CALL BUILD_SUPPLIER_TABLE(1000);

CREATE COLUMN TABLE MAT_GROUP (ID INTEGER, WORD VARCHAR(60), PRIMARY KEY ("ID"));

INSERT INTO MAT_GROUP VALUES(1, 'Engine');

INSERT INTO MAT_GROUP VALUES(2, 'Exterior');

INSERT INTO MAT_GROUP VALUES(3, 'Interior');

INSERT INTO MAT_GROUP VALUES(4, 'Accesories');

INSERT INTO MAT_GROUP VALUES(5, 'Electrical');

INSERT INTO MAT_GROUP VALUES(6, 'Components');

INSERT INTO MAT_GROUP VALUES(7, 'Finishing');

INSERT INTO MAT_GROUP VALUES(8, 'Hydraulics');

INSERT INTO MAT_GROUP VALUES(9, 'Liquids');

INSERT INTO MAT_GROUP VALUES(10, 'Extras');


CREATE PROCEDURE BUILD_MAT_GROUP_TABLE (IN NMBR INT) LANGUAGE SQLSCRIPT AS

CNTR INTEGER;

BEGIN

CNTR := 0;

WHILE CNTR < :NMBR DO

INSERT INTO MATERIAL_D

SELECT :CNTR,

       'SKU' || LPAD(ROUND((RAND() * 1000000),0),7,'0000000') as SKU,

            (SELECT TOP 1 WORD FROM MAT_GROUP WHERE ID = SUBSTR(ROUND(RAND() * 9, 0 ),1,1) + 1 ORDER BY WORD)  AS MATERIAL

FROM DUMMY;      

CNTR := CNTR + 1;

END WHILE;

END;

CALL BUILD_MAT_GROUP_TABLE(10000);

CREATE PROCEDURE BUILD_FACT_TABLE (IN NMBR INT) LANGUAGE SQLSCRIPT AS

CNTR INTEGER;

BEGIN

CNTR := 0;

WHILE CNTR < :NMBR DO

INSERT INTO SALES_F

SELECT :CNTR,

       ADD_DAYS (TO_DATE ('2011-01-01', 'YYYY-MM-DD'), RAND() * 730),

         ROUND((RAND() * (SELECT COUNT(*) FROM BUSINESS_UNIT_D)), 0 ),

         ROUND((RAND() * (SELECT COUNT(*) FROM MATERIAL_D)), 0 ),

         ROUND((RAND() * (SELECT COUNT(*) FROM SUPPLIER_D)), 0 ),

         ROUND(RAND() * 1000,2),

         ROUND(RAND() * 100,0)

FROM DUMMY;      

CNTR := CNTR + 1;

END WHILE;

END;

CALL BUILD_FACT_TABLE(10000000);

lbreddemann
Active Contributor
0 Kudos

Hi Gary,

this is a nice little tool to create mass data.

And your code actually works straight with copy/paste - I so wish that would be the case much more often here in the forums .

However, two remarks need to be made:

  • RAND() is available only as of revision 46 (documented with rev. 47) - so this code won't work on older revisions.
  • This kind of "looped"-data sets do create lots of data, but don't create real data distributions.

The latter point can become very important once actual data analysis is done based on the data.

Depending on data distribution the same implementation of models can become slow and e.g. partitioning schemes can turn to be sub-optimal.

But keeping this in mind, the code posted delivers a nice set of play data.

Thanks for sharing,

Lars

Former Member
0 Kudos

Thanks Lars,

I should've added that RAND() will only be available from revision 46 onwards.

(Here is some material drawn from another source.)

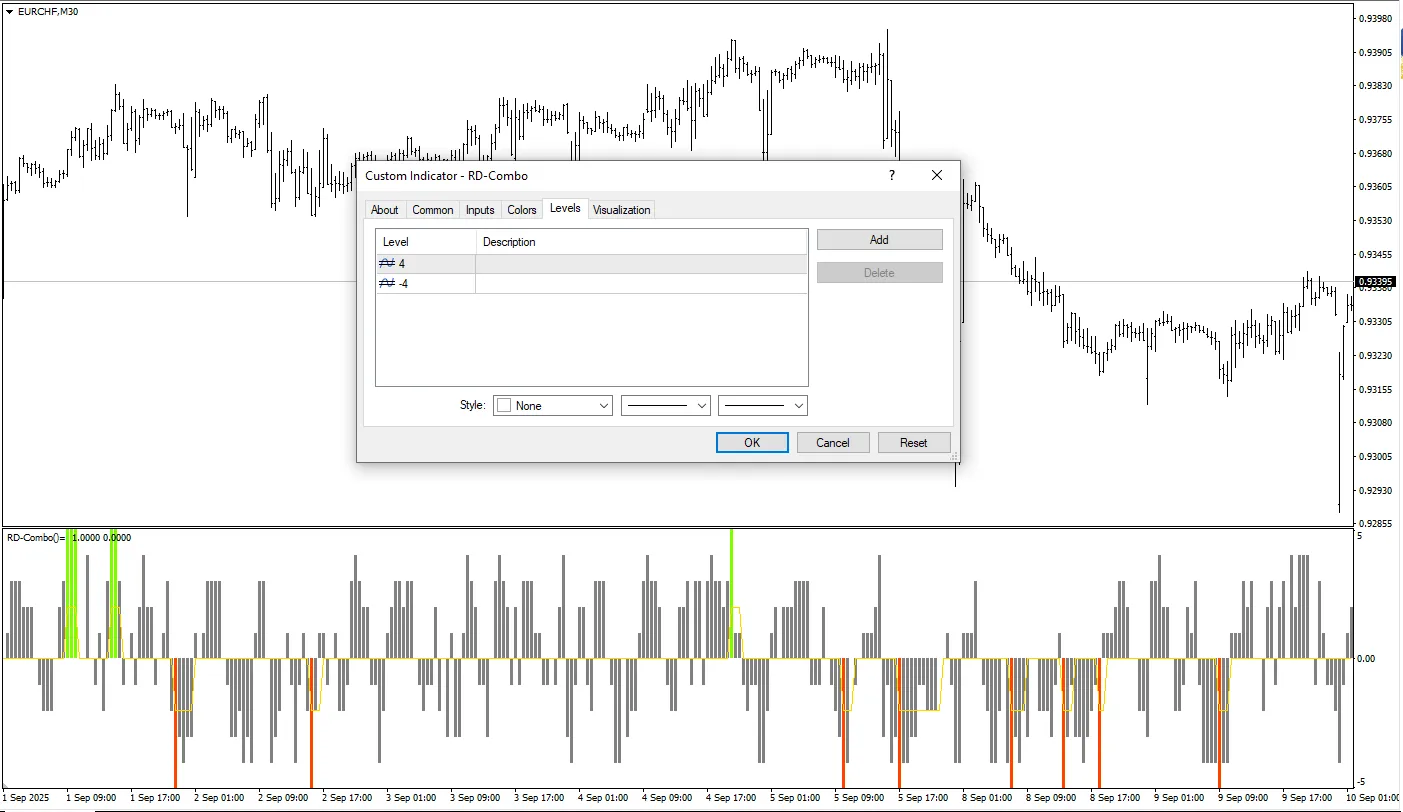Go to the Inputs tab
Image resolution: width=1403 pixels, height=812 pixels.
480,210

Glad to see it's finally being included as it's something I've missed for a while (a long with window functions which are now included, but that's a different story ).

For the data distributions, I did play around with the idea of creating some fake data distributions. Something along the lines of a weighting ratio in the dimension tables to skew the allocation to show something more meaningful when reporting.  I might revisit the code and look at adding this in and creating a blog here. Sample datasets seem to be something that is asked for a lot so I think it will be worthwhile to expand on this.

Regards,

Gary

lbreddemann
Active Contributor
0 Kudos

Just a little addition to the above:

When running the huge insert statement one might wonder "how far is my insert loop done by now?".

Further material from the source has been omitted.